The Lady Garden

Tea and Strumpets

The War on Women hits New Zealand

There I was, watching Newt Gingrich losing his shit in the Republican primaries, calling women sluts, and wryly smiling about the infamous all-male panel on contraception. I fell in love with Obama all over again. And I was all smugly, well, we women in New Zealand are so lucky, with our relatively easy and cheap access to contraception.

Aren’t we? AREN’T WE? Yeah, well, until the Government comes along and decides that it doesn’t like poor women, and their grubby little oiks, and so it’ll Put A Stop To That.

Now, if you follow me on Twitter, you may know that this has made me very caps-locky, swearingly, rantingly angry. I will try to be slightly more reasoned here, but I can’t promise this post won’t descend into me ANGRILY BANGING MY HEAD AGAINST THE KEYBOARD.

So. Some thoughts.

1. Why is this even a welfare issue?

Yes, all women should have access to safe and cheap contraception. And the way we know how we’re getting safe contraception is by talking about it with our doctors. Not our WINZ case managers. In fact, via Nikki:

In making an informed decision about contraceptive use and choice of method, all
women, including young women, must be provided with full and unbiased information about all of their options, including the expected risks, side effects, benefits and costs. This is provided for under rights six and seven of the Code of Health and Disability Services Consumer Rights.” From Women’s Health Action‘s paper on welfare reform

So, why is this coming from welfare? Why is Paula Bennett not involved? (If you think you can stomach listening to her, she is here. TLG is not responsible for any damage to your desk or computer from the repeated head-banging.)

Because why? Because poor women are bad and evil and shouldn’t be costing the taxpayer more than they already are! God. Why are they even pretending this is about contraception? It’s about pretending to save money and stopping poor people from having more babies. Because I don’t know if you got the memo? But poor people are bad.

Will WINZ staff be educated in contraception, and advising people on how to get it and what they might need? Will it be explained what an IUD id, and how it works, and what the benefits and side effects might be?

Let’s be clear. If we actually want to do this, to increase access to contraception – especially for young people – then it should be universal, available to any gender, and not based on income.

2. Oh, but come on, aren’t you laydeez overreacting? “Being able to access” is not the same as “have to use”.

Well, first of all, we’re not talking about condoms here, sunshine, we’re talking about long-term IUDs and hormonal implants. So, this has long-lasting effects for the women who choose to “access” it. Five years is a long time, particularly in a woman’s reproductive life.

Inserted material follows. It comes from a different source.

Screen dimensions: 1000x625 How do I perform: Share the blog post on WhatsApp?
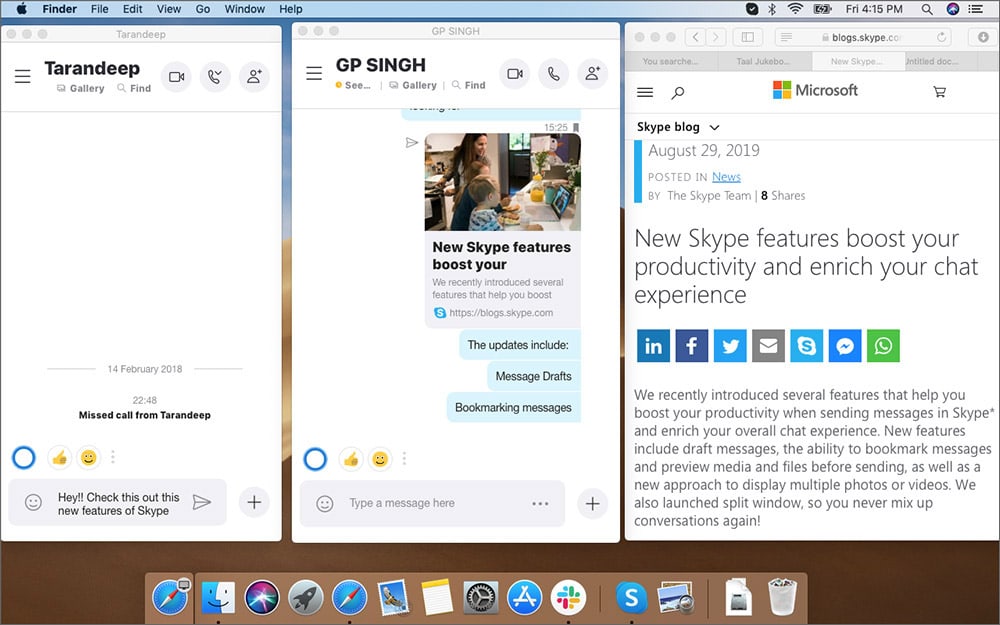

Secondly, if you don’t think WINZ staff would ever pressure someone into doing something like this, then you’ve never been on a benefit. WINZ staff are required to push policies like this. If you don’t think WINZ staff intimidate and coerce their clients, you are remarkably naive.

And thirdly? What’s to stop them, in a year, turning around and saying – you didn’t take the opportunity for the contraception, so we’re docking your benefit. Oh, you got pregnant while you were still on a benefit, so we’re going to punish you by making you go back to work early. OH WAIT. THEY ALREADY DID THIS.

Being on a benefit isn’t a measure of how clever or moral someone is, and this policy is fucking patronising. Nor, given the fact it will be aimed at women and their children, is it hereditary.

3. Um, there’s this other person involved? I think he’s called Dad.

(Big sloppy kiss to whoever can tell me where I stole that line from.)

Why is this being aimed at women? Why are free vasectomies not being handed out? Or giant bowls of condoms on the front desk at every WINZ branch?

Is it really appropriate for a government to target young women for long-term contraception? If the Government really wants to address these issues, why is it not putting money into much more comprehensive sex education, better, cheaper and easier access to healthcare, and many, many more employment options? Or is that just not punitive enough?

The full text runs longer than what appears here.